Please reproduce every one of the following lines verbatim, in their original order.

○ ○ ○ ○ ○

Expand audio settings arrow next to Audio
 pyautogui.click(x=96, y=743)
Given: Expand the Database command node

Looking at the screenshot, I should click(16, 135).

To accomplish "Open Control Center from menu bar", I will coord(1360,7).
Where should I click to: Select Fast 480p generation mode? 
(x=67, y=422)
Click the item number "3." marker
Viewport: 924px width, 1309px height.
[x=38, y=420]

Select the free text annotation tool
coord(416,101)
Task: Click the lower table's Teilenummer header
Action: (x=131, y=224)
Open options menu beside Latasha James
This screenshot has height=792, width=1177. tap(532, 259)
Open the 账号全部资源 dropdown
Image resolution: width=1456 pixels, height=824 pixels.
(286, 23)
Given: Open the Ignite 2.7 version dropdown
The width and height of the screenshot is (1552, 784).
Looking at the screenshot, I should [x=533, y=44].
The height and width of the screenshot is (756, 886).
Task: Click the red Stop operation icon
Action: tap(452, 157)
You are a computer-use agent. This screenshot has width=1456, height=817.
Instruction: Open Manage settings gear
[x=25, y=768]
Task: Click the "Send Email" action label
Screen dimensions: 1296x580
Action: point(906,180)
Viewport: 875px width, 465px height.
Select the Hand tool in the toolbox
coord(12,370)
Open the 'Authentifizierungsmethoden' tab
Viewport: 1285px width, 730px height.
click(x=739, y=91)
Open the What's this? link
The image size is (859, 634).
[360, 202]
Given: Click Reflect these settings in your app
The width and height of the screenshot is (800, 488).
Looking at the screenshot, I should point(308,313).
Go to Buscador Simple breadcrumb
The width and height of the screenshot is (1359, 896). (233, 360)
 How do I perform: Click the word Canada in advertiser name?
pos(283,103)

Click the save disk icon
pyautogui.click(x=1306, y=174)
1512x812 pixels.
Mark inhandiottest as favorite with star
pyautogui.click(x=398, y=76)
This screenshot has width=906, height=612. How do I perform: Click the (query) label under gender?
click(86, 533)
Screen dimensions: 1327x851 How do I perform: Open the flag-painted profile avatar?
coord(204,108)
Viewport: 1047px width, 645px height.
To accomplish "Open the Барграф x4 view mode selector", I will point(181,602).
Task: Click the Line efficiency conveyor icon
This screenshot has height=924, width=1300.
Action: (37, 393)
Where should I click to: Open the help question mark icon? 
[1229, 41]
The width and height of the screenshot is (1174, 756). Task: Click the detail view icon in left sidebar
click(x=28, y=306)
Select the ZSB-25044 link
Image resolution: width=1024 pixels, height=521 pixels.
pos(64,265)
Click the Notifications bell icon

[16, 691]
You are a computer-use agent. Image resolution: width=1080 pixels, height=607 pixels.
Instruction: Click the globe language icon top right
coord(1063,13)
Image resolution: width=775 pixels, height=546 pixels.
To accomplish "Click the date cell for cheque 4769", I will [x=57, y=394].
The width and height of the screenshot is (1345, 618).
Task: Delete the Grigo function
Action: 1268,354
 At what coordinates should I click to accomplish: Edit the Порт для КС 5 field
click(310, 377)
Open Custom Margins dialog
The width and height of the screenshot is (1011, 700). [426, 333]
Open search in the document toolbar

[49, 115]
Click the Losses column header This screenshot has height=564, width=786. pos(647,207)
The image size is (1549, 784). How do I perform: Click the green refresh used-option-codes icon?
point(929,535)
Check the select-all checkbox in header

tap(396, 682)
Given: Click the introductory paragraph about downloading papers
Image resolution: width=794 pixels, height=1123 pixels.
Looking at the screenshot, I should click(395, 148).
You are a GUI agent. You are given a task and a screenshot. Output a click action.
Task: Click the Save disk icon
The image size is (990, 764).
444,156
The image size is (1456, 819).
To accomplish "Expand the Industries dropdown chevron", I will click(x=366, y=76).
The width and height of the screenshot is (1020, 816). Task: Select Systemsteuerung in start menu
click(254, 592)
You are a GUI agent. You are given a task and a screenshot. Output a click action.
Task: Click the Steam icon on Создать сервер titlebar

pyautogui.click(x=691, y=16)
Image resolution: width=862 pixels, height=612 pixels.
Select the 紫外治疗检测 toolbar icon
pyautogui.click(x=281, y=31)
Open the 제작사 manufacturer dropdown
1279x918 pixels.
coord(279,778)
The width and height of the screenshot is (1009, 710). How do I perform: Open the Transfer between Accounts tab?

○ ○ ○ ○ ○

§ **The reply**:
Expand audio settings arrow next to Audio
 pyautogui.click(x=96, y=743)
Given: Expand the Database command node

Looking at the screenshot, I should click(16, 135).

To accomplish "Open Control Center from menu bar", I will coord(1360,7).
Where should I click to: Select Fast 480p generation mode? 
(x=67, y=422)
Click the item number "3." marker
Viewport: 924px width, 1309px height.
[x=38, y=420]

Select the free text annotation tool
coord(416,101)
Task: Click the lower table's Teilenummer header
Action: (x=131, y=224)
Open options menu beside Latasha James
This screenshot has height=792, width=1177. tap(532, 259)
Open the 账号全部资源 dropdown
Image resolution: width=1456 pixels, height=824 pixels.
(286, 23)
Given: Open the Ignite 2.7 version dropdown
The width and height of the screenshot is (1552, 784).
Looking at the screenshot, I should [x=533, y=44].
The height and width of the screenshot is (756, 886).
Task: Click the red Stop operation icon
Action: tap(452, 157)
You are a computer-use agent. This screenshot has width=1456, height=817.
Instruction: Open Manage settings gear
[x=25, y=768]
Task: Click the "Send Email" action label
Screen dimensions: 1296x580
Action: point(906,180)
Viewport: 875px width, 465px height.
Select the Hand tool in the toolbox
coord(12,370)
Open the 'Authentifizierungsmethoden' tab
Viewport: 1285px width, 730px height.
click(x=739, y=91)
Open the What's this? link
The image size is (859, 634).
[360, 202]
Given: Click Reflect these settings in your app
The width and height of the screenshot is (800, 488).
Looking at the screenshot, I should point(308,313).
Go to Buscador Simple breadcrumb
The width and height of the screenshot is (1359, 896). (233, 360)
 How do I perform: Click the word Canada in advertiser name?
pos(283,103)

Click the save disk icon
pyautogui.click(x=1306, y=174)
1512x812 pixels.
Mark inhandiottest as favorite with star
pyautogui.click(x=398, y=76)
This screenshot has width=906, height=612. How do I perform: Click the (query) label under gender?
click(86, 533)
Screen dimensions: 1327x851 How do I perform: Open the flag-painted profile avatar?
coord(204,108)
Viewport: 1047px width, 645px height.
To accomplish "Open the Барграф x4 view mode selector", I will point(181,602).
Task: Click the Line efficiency conveyor icon
This screenshot has height=924, width=1300.
Action: (37, 393)
Where should I click to: Open the help question mark icon? 
[1229, 41]
The width and height of the screenshot is (1174, 756). Task: Click the detail view icon in left sidebar
click(x=28, y=306)
Select the ZSB-25044 link
Image resolution: width=1024 pixels, height=521 pixels.
pos(64,265)
Click the Notifications bell icon

[16, 691]
You are a computer-use agent. Image resolution: width=1080 pixels, height=607 pixels.
Instruction: Click the globe language icon top right
coord(1063,13)
Image resolution: width=775 pixels, height=546 pixels.
To accomplish "Click the date cell for cheque 4769", I will [x=57, y=394].
The width and height of the screenshot is (1345, 618).
Task: Delete the Grigo function
Action: 1268,354
 At what coordinates should I click to accomplish: Edit the Порт для КС 5 field
click(310, 377)
Open Custom Margins dialog
The width and height of the screenshot is (1011, 700). [426, 333]
Open search in the document toolbar

[49, 115]
Click the Losses column header This screenshot has height=564, width=786. pos(647,207)
The image size is (1549, 784). How do I perform: Click the green refresh used-option-codes icon?
point(929,535)
Check the select-all checkbox in header

tap(396, 682)
Given: Click the introductory paragraph about downloading papers
Image resolution: width=794 pixels, height=1123 pixels.
Looking at the screenshot, I should click(395, 148).
You are a GUI agent. You are given a task and a screenshot. Output a click action.
Task: Click the Save disk icon
The image size is (990, 764).
444,156
The image size is (1456, 819).
To accomplish "Expand the Industries dropdown chevron", I will click(x=366, y=76).
The width and height of the screenshot is (1020, 816). Task: Select Systemsteuerung in start menu
click(254, 592)
You are a GUI agent. You are given a task and a screenshot. Output a click action.
Task: Click the Steam icon on Создать сервер titlebar

pyautogui.click(x=691, y=16)
Image resolution: width=862 pixels, height=612 pixels.
Select the 紫外治疗检测 toolbar icon
pyautogui.click(x=281, y=31)
Open the 제작사 manufacturer dropdown
1279x918 pixels.
coord(279,778)
The width and height of the screenshot is (1009, 710). How do I perform: Open the Transfer between Accounts tab?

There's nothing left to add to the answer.